Andrea Baskin is Safe Landing’s Clinical Director. As a Licensed Mental Health Counselor, Andrea has over 10 years of experience working with various populations.

Setting Healthy Boundaries

Boundaries are essential to having healthy relationships and a balanced life. As we talk about healthy boundaries, most people can agree that it is something that is not usually taught and can bring up many issues for people throughout their life. You may find yourself saying yes when you want to say no, helping others more than you can, not being able to set limits around your work life or with a partner or being too rigid and lacking flexibility around things. Everyone's boundaries are different, so it is important to explore and be clear about the values that are important to you and that you want to live by. For example, someone who really values spending time with their family will very likely have to set firm boundaries at work. Setting boundaries can be tough and requires great amounts of practice but it can be achieved and the results can be wonderful!

As we refer to boundaries there three types that we talk about: rigid boundaries, porous boundaries, and healthy boundaries.

Rigid boundaries are as they sound: firm, inflexible, and difficult to change. Someone who has rigid boundaries tend to keep people at a distance and might not consider other options even if they may want to or should. People who have rigid boundaries avoid intimacy and close relationships, are unlikely to ask for help, have few close relationships, are very protective of personal information, may seem detached even with romantic partners, and keeps others at a distance to avoid the possibility of rejection. This boundary type typically develops as a result of past negative experiences, sometimes due to trauma or past neglect.

On the opposite side of that coin are people with porous boundaries. Someone who has this type of boundaries tend to overshare personal information, has difficulty saying 'no' to the requests of others, is over involved with other's problems, is dependent on the opinions of others, may be accepting of abuse or disrespect, and fear rejection if they do not comply with others.

Healthy boundaries lie somewhere in the middle. Someone who has healthy boundaries values their own opinions, doesn't compromise values for others, shares personal information in an appropriate way (without over or under-sharing), knows and clearly communicates personal wants and needs, and is accepting when others say 'no' to them.

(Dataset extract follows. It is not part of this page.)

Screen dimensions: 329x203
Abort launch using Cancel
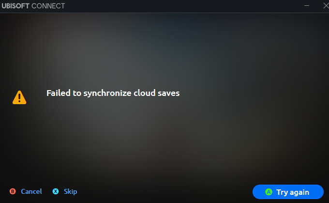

There are some things to consider when thinking about setting boundaries around others. First, think about and know your limits, what are you okay with and what are you not okay with, as well as what are you willing to be flexible on and consider other options. Know your values and what’s important to you and abide by them. Be respectful to others regardless of their response. Don’t let others put you down or make you feel guilty about the decision to set boundaries as it can be normal for people to resist change. Remember that other people might give you push back about boundaries at the beginning. It’s important to continue being assertive without getting upset and continuing to trust yourself that you are making the right decision!